Aber auch hier gilt: Das alles klingt auf dem Papier schier ungenießbar, die wohltemperierte Inszenierung lässt diese Fehler aber kaum bemerken.
Zwischen grundklassischer Heldengeschichte, Großbudget und Matt Damon erwartet man nun eines nicht unbedingt: Ansätze von Splatter. Diese sind in Elysium zwar nur vereinzelnd anzutreffen, aber doch vorhanden und wirken entsprechend auch wie ein Fremdkörper inmitten des reinen Rests.

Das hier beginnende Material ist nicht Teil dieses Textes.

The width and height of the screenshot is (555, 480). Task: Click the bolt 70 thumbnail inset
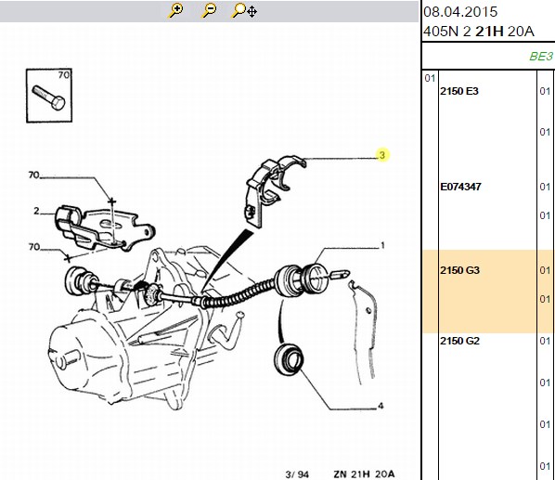point(49,96)
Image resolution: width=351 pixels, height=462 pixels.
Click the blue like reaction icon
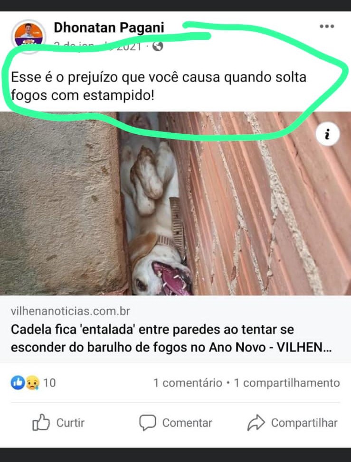click(18, 383)
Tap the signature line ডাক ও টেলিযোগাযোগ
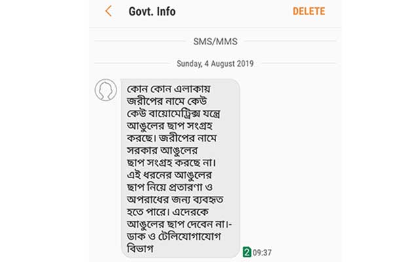393x262 pixels. 174,236
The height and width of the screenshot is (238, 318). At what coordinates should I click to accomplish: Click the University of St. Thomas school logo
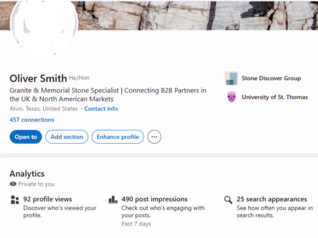[x=231, y=97]
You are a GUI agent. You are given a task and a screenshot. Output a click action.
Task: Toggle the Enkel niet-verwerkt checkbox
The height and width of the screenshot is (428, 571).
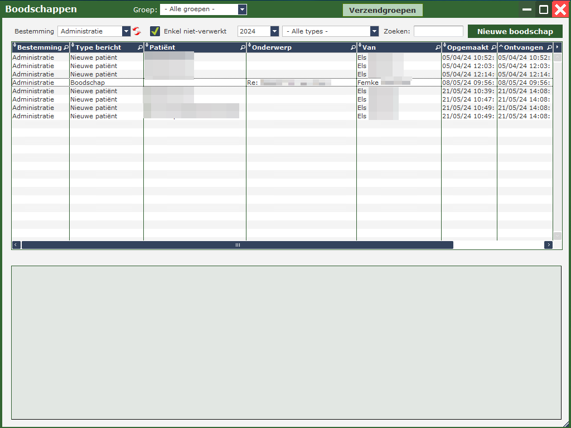click(155, 31)
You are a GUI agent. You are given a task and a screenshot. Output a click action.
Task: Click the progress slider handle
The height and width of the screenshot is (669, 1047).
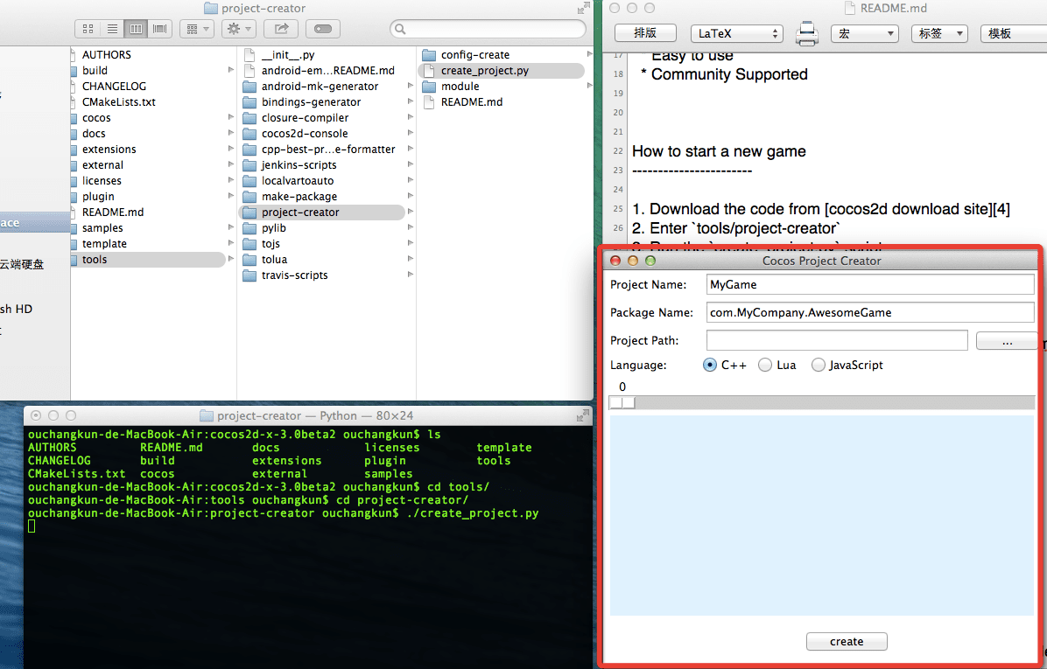point(622,402)
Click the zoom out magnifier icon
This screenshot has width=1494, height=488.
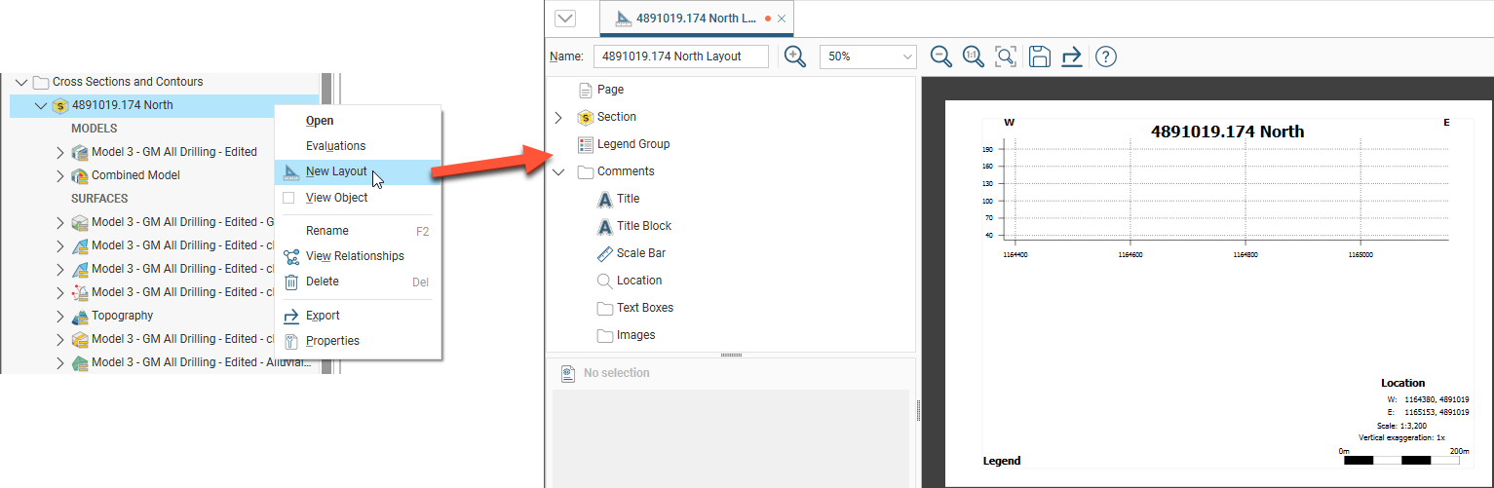pyautogui.click(x=940, y=56)
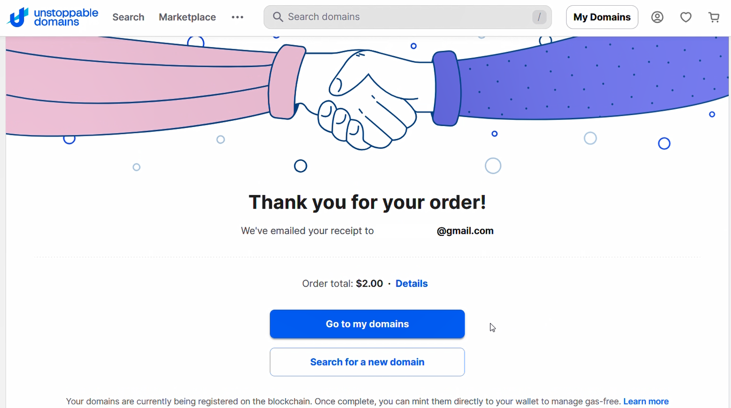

Zum Ende hin verliert der Film dann leider seinen Faden aus den Fingern und selbst der stets einseitige, aber zumindest mit bedrohlicher Unberechenbarkeit ausgestattete M. Kruger (Sharlto Copley, Hauptdarsteller in District 9) wird zunehmend zum platten Dampfwalzengegner mit zerstörerischem Größenwahn als einzige Motivation. Und damit schafft der Film es tatsächlich, am Schluss noch deutlich belangloser zu sein als am Anfang. Bemerkenswert ist es zudem, dass die Wolkenstadt kaum Sicherheitskräfte zu haben scheint. Denn die finale Schlacht findet in einem scheinbar entvölkerten Elysium statt.

Fazit

Elysium ist keine ernstzunehmende Abhandlung über die Kluft zwischen Arm und Reich, das amerikanische Gesundheitssystem oder die Relevanz des Einzelnen. Elysium ist ein ganz normaler Science-Fiction-Film, der sich mit der richtigen Dosis aus Action und Heldenmär auf ebenso normale Weise in die Gunst des nach Zerstreuung suchenden Zuschauers bringt. Und das ist vollkommen okay.
Einer dieser Filme, denen man nicht vorwerfen kann, was sie sind, aber vorwerfen könnte, was sie nicht sind.